ASCOLI PICENO – Il mondo del web del Piceno ha quasi interamente contestato la decisione del sindaco di Ascoli, Guido Castelli, di “oscurare” i siti di social network e Youtube dai computer connessi alle strutture comunali. In più, l’amministrazione dell’Arengo sta studiando il modo di fornire questo sofware anche alle famiglie ascolane che ne facessero richiesta, in modo da creare un filtro nei confronti dei minori che usano internet. Qualche critica (oltre ai commenti apparsi su questo sito, tra i quali quelli del consigliere comunale di San Benedetto Daniele Primavera) è comparsa anche sulla pagina Facebook proprio di Guido Castelli, a cui il primo cittadino di Ascoli ha prontamente risposto.
«Non ho mai criminalizzato i social network, men che meno la tecnologia. Non so dove dunque da dove derivi il suo stupore (scrive Castelli rivolto ad una cittadina, ndr). Probabilmente dalla mia proposta di dotare i computer di proprietà comunale (accessibili ai minori) di un filtro. Se la mia proposta è esatta sappia che sono convintissimo che si tratta di uno strumento molto utile per aiutare le famiglie nella selezione dei siti da inibire ai minori. Nel caso del filtro di cui stiamo trattando l’acquisto siamo di fronte ad un prodotto che consente ai genitori di scegliere cosa proibire e cosa consentire. Ciò evidentemente alla luce di un dialogo e di un auspicabile confronto con i propri figli».
Continua il sindaco: «Non mi sogno di addebitare ad internet le prodezze dei due arrestati. Sono certo però (per averlo appreso direttamente dalle madri coinvolte nel fattaccio) che la rete abbia rappresentato un strumento decisivo perchè quelle schifezze venissero perpetrate ai danni delle ragazzine ascolane coinvolte. Un uso responsabile ed una adeguata alfabetizzazione informatica dei genitori costituiscono pertanto, a mio avviso, risultati che è bene assicurare alla collettività. Che poi le cause del disagio giovanile riposino su piani che sono di natura culturale ed esistenziale, è una cosa piuttosto ovvia da sembrarmi scontata».

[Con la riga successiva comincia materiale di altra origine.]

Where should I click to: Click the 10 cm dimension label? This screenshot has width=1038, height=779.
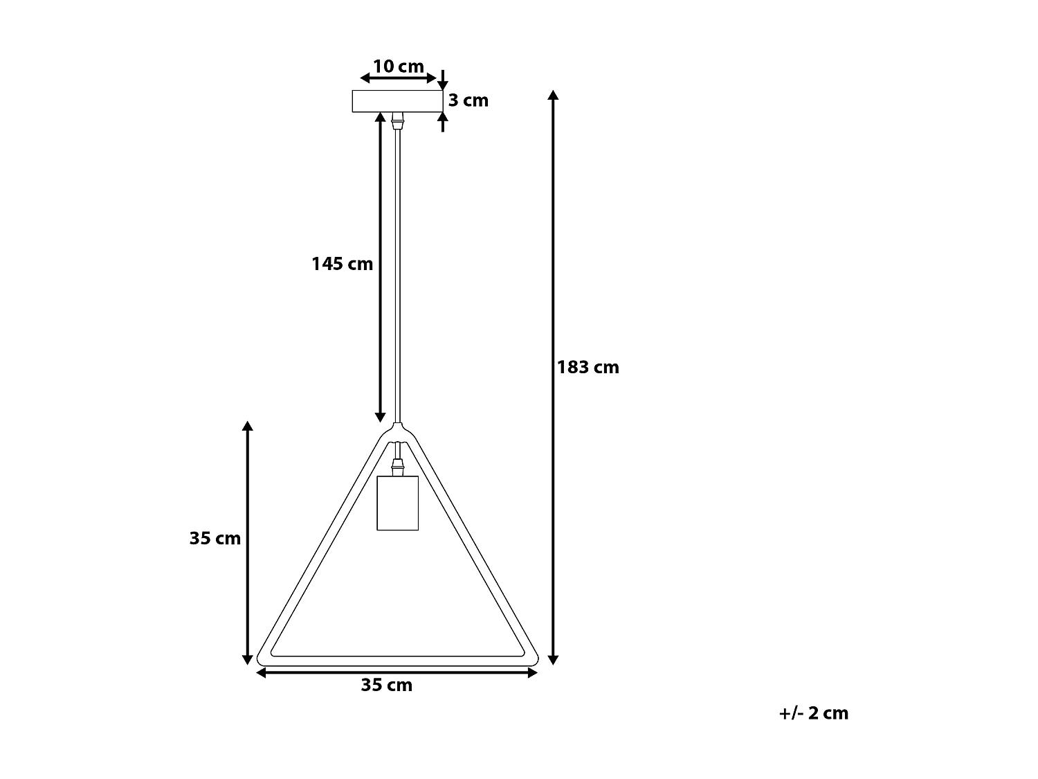[398, 66]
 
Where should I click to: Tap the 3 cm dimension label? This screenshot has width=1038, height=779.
[468, 100]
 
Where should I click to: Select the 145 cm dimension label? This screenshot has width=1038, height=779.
[342, 264]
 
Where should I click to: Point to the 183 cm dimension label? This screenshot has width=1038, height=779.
[588, 367]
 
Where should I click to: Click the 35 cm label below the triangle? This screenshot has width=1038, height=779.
[386, 685]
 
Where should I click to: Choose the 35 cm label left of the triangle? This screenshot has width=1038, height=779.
[215, 538]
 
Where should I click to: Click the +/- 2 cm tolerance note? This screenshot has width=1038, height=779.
[813, 713]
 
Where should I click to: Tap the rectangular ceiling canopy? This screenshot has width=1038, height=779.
[397, 101]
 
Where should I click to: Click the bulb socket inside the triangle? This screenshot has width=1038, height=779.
[397, 503]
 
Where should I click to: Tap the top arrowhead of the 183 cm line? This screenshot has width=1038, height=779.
[553, 96]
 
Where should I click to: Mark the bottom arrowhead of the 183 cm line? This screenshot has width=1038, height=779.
[553, 659]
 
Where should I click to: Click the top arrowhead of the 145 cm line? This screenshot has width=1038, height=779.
[380, 117]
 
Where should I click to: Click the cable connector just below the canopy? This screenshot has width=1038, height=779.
[397, 121]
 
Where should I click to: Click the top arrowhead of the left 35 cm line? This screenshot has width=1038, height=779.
[248, 426]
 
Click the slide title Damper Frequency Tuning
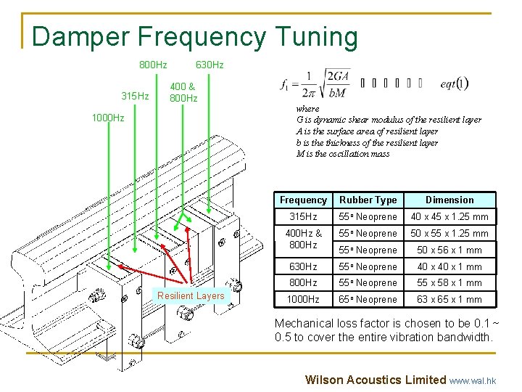click(x=195, y=36)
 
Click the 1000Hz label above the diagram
click(x=107, y=118)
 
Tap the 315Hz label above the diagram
click(x=135, y=97)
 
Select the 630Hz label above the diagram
click(x=210, y=65)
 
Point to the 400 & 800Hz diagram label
click(x=183, y=92)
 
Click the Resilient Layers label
click(x=191, y=295)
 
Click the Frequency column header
click(x=303, y=200)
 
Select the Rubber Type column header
click(x=368, y=200)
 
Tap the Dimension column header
click(x=450, y=200)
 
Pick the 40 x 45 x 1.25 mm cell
click(x=450, y=217)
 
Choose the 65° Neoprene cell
click(x=368, y=300)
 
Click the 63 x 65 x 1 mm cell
click(x=450, y=300)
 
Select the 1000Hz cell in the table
click(x=303, y=300)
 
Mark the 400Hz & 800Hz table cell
click(x=303, y=240)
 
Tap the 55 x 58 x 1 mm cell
click(x=450, y=283)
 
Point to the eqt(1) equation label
click(x=455, y=83)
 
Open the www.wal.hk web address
click(x=473, y=380)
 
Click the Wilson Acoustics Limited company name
click(x=376, y=380)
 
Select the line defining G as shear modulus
click(x=389, y=120)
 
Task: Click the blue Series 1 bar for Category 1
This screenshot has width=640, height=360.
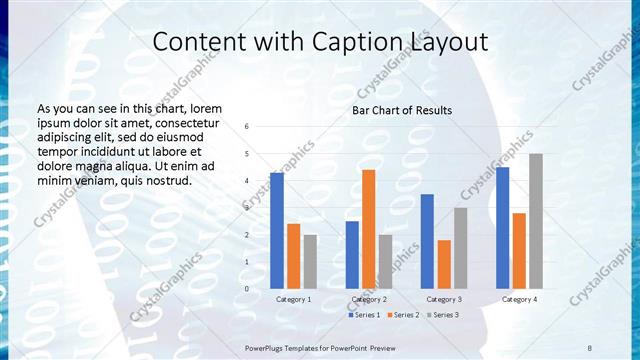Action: coord(277,230)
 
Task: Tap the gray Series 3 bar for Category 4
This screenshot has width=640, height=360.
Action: coord(536,221)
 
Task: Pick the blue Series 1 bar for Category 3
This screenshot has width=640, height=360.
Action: coord(428,241)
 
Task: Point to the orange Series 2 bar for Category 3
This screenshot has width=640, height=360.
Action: coord(444,264)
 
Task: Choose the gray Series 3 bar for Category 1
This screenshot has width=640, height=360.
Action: coord(310,261)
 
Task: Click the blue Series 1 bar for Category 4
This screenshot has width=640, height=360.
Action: coord(503,227)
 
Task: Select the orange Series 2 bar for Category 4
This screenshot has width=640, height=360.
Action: coord(519,250)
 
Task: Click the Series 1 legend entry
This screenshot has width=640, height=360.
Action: coord(363,315)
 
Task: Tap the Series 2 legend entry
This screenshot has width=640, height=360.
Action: coord(402,315)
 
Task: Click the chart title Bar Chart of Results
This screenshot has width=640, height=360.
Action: coord(402,110)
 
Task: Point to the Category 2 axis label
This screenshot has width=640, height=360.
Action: coord(369,299)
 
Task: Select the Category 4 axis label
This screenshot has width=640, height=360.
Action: coord(519,299)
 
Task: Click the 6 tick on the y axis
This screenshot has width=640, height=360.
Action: coord(247,127)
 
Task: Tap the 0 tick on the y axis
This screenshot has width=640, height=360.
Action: coord(247,288)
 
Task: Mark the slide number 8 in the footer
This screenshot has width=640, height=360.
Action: coord(588,346)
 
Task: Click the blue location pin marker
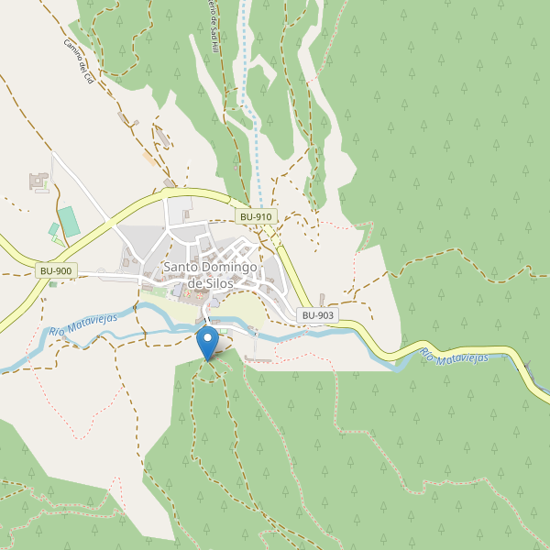coord(208,341)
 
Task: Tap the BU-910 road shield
coord(255,216)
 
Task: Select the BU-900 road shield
coord(57,271)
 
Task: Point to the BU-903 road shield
coord(317,315)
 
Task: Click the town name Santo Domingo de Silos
coord(210,275)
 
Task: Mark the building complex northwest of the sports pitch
coord(39,181)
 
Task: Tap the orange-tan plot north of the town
coord(149,158)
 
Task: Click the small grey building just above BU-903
coord(322,300)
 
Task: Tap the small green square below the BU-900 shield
coord(53,284)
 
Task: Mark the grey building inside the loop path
coord(163,138)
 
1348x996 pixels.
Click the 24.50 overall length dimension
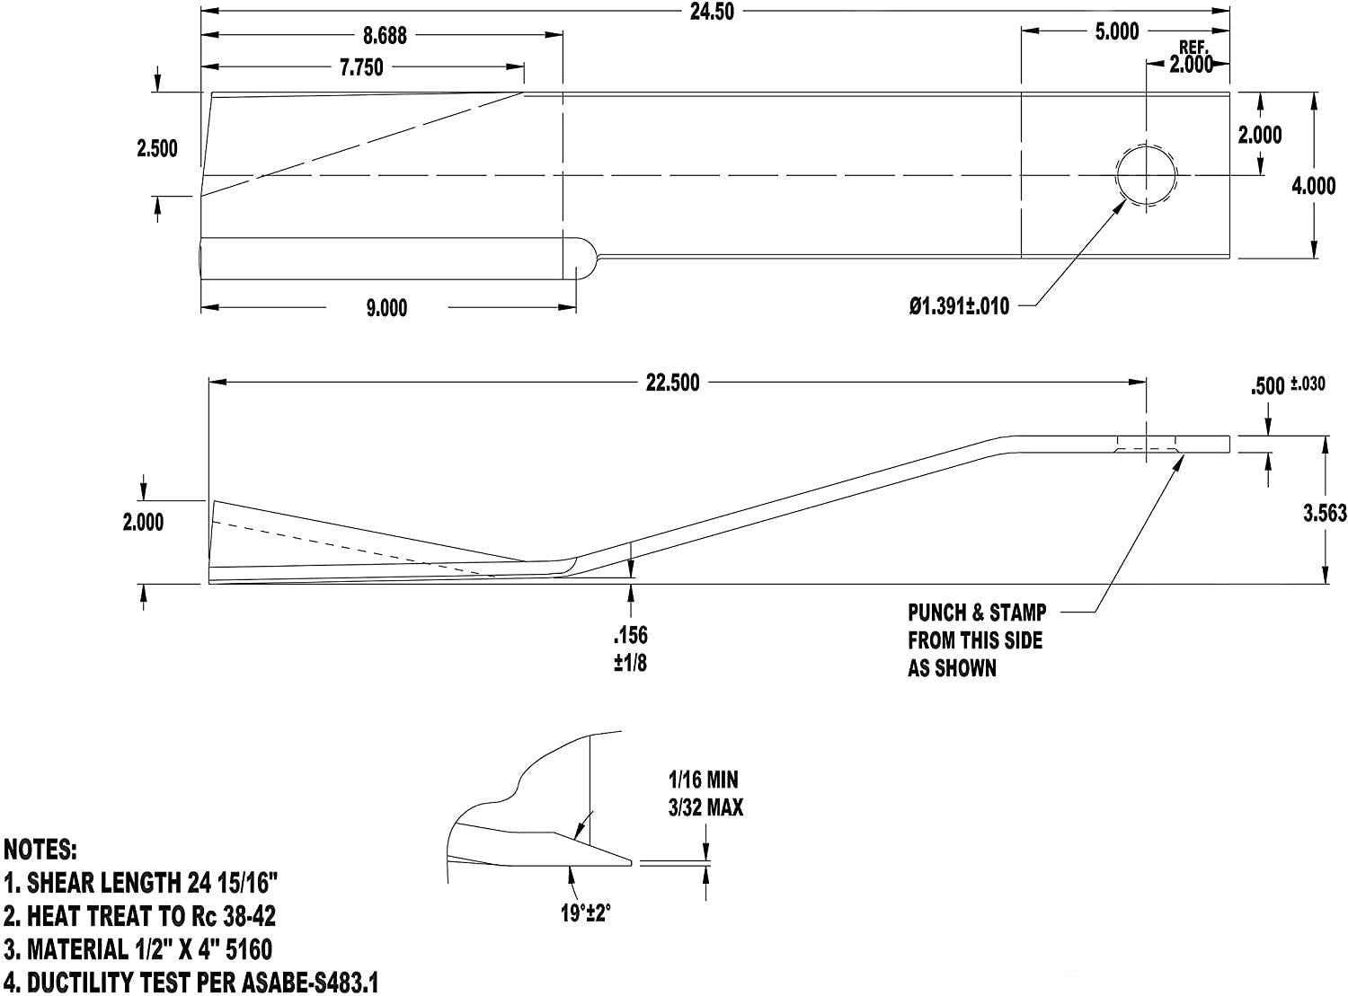coord(712,13)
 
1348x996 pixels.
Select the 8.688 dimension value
coord(385,36)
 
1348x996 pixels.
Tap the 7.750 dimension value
coord(361,67)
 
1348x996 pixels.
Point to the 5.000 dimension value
coord(1117,31)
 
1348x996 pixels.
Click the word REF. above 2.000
coord(1194,48)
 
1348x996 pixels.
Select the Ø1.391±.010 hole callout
coord(959,305)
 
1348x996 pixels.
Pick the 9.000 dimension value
coord(386,308)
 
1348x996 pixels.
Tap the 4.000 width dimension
coord(1313,185)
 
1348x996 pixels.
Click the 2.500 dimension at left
coord(156,148)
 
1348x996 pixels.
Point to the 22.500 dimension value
coord(672,383)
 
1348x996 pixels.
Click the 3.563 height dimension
coord(1325,513)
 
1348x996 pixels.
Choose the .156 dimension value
coord(631,635)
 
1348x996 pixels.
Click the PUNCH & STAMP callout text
coord(977,613)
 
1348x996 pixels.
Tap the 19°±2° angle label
coord(585,912)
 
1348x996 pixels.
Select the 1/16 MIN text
coord(704,780)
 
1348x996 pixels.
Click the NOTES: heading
coord(40,851)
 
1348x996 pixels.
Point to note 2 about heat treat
coord(140,916)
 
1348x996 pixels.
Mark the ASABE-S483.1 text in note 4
coord(310,983)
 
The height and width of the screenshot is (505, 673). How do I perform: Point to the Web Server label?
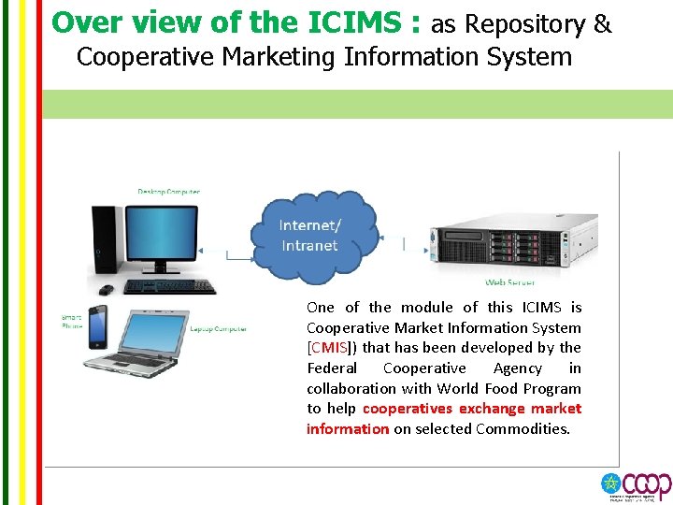coord(509,281)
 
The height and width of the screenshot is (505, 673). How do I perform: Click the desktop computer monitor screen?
coord(169,235)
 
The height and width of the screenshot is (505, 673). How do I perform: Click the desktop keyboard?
coord(170,287)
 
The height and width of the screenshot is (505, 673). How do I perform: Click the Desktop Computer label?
coord(169,192)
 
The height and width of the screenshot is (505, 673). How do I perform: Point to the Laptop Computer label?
coord(218,329)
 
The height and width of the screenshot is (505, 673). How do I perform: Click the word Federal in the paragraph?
coord(332,368)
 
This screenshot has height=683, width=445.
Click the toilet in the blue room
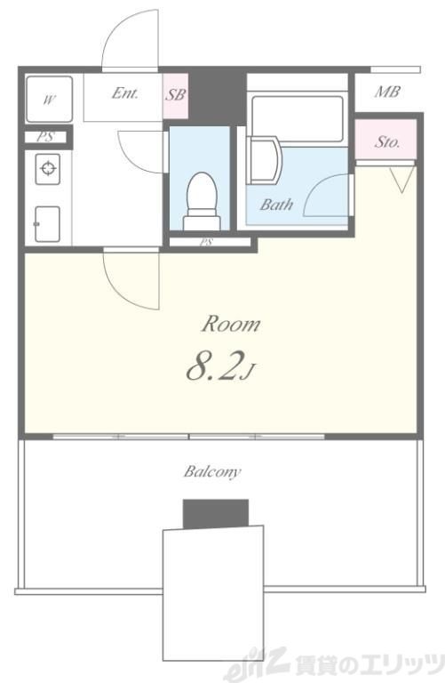coord(202,201)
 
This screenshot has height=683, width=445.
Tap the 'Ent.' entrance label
coord(125,92)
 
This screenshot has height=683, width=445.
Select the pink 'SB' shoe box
coord(176,95)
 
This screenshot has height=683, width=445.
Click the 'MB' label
coord(386,92)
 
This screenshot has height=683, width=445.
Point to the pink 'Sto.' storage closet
coord(386,140)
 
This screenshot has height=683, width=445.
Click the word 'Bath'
coord(276,204)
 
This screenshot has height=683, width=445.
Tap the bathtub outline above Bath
coord(298,118)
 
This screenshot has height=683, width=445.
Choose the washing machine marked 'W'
coord(49,100)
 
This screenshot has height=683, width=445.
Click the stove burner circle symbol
coord(47,168)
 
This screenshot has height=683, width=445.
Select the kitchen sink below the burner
coord(47,224)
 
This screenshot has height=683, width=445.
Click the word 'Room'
coord(231,325)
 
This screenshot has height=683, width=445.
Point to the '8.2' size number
coord(213,367)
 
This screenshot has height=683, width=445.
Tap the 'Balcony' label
coord(212,471)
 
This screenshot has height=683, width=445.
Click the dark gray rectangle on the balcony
coord(216,513)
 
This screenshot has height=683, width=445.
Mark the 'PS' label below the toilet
coord(206,242)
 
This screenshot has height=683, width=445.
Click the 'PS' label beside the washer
coord(45,137)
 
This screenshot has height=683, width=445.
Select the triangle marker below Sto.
coord(401,180)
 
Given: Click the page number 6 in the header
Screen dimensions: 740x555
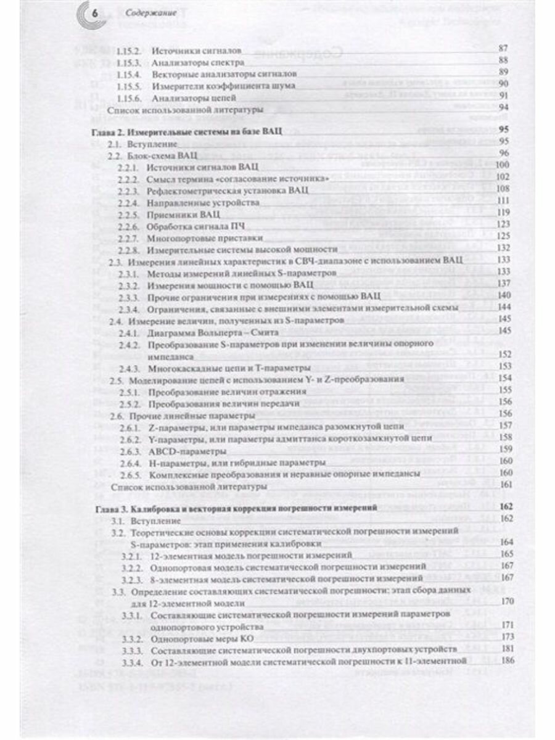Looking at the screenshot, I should click(93, 14).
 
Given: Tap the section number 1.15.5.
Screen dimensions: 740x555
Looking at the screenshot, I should click(131, 85).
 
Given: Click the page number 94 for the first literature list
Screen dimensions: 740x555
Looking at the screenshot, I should click(502, 109).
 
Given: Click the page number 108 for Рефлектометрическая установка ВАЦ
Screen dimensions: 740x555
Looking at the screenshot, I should click(501, 189).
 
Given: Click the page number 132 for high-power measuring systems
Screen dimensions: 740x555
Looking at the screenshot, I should click(501, 249).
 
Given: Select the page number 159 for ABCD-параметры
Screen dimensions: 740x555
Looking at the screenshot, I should click(501, 450).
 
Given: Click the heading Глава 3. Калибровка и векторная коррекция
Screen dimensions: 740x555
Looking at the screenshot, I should click(237, 508).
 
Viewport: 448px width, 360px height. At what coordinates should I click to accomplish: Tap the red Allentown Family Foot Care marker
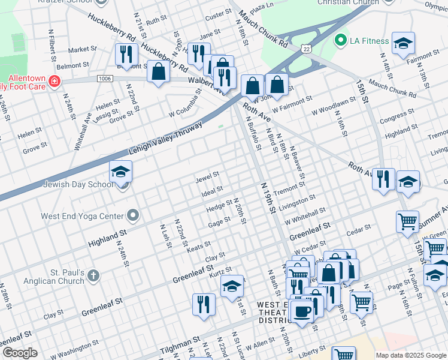coord(55,81)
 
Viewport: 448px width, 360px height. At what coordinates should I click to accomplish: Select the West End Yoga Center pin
coord(133,215)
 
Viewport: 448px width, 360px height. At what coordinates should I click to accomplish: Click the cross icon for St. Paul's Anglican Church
coord(93,275)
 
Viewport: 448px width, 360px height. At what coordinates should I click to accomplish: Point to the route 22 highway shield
coord(306,48)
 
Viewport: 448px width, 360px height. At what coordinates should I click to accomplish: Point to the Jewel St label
coord(207,178)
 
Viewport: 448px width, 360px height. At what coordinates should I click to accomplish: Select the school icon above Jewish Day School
coord(120,173)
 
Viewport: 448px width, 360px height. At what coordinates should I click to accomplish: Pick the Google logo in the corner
coord(20,353)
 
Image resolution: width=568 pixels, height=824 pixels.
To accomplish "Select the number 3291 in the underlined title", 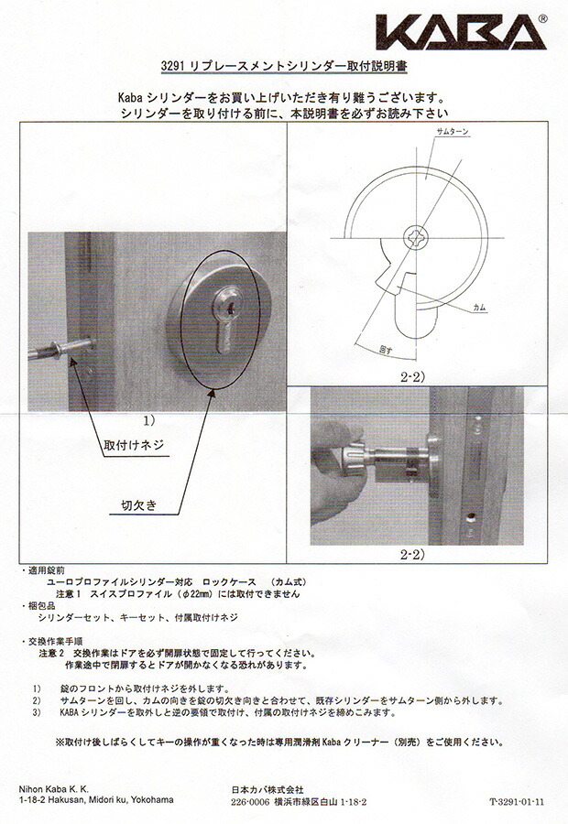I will point(177,67).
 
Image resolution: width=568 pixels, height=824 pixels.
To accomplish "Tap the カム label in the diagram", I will point(480,309).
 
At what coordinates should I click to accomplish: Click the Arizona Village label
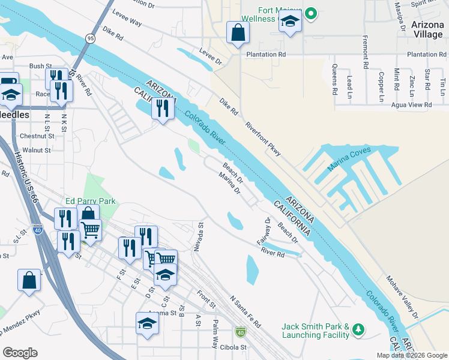click(x=428, y=29)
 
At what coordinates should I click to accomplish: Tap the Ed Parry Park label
click(x=91, y=202)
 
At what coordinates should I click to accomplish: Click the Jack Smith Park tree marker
click(x=358, y=329)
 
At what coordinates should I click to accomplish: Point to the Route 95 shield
click(x=90, y=38)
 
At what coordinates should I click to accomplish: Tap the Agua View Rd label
click(x=411, y=104)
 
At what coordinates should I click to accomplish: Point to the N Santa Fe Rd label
click(x=245, y=311)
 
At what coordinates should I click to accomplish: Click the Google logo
click(x=20, y=352)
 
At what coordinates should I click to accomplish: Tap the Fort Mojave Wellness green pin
click(x=310, y=13)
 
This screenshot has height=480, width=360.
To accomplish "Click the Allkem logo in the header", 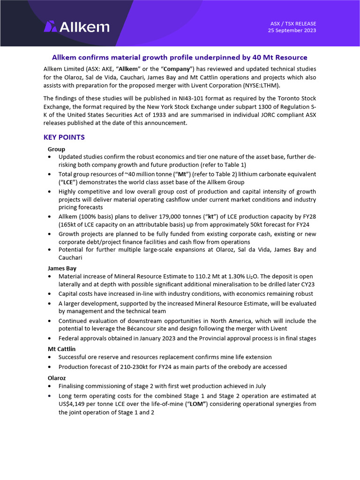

«Così come è ovvio che il nichilismo – è l’analisi di Castelli – il deserto morale e la vaporizzazione dei valori di riferimento esistenziale non sono una prerogativa ascolana ma piuttosto di tutto le società occidentali. Oppure pensa davvero che quello che è successo capiti solo ad Ascoli? E che le cause siano semplicisticamente da ricollegare alle lacune delle amministrazioni locali? Magari fosse così. Sarebbe facilissimo trovare un soluzione. Basterebbe cambiare sindaco (magari cooptandolo tra i rampolli dell’alta borghesia ascolana) e puff: tutto si potrebbe risolvere. La questione giovanile e l’emergenza educativa sono il dilemma capitale della modernità. Compito delle classi dirigenti è creare il clima culturale adatto a moderare i rischi che ne derivano. A mio avviso questo clima si potrà generare con una politica fatta di alcuni si e di alcuni no. Fra anche quello teso ad inibire un uso sregolato ed arbitrario delle rete. Questo penso e non altro».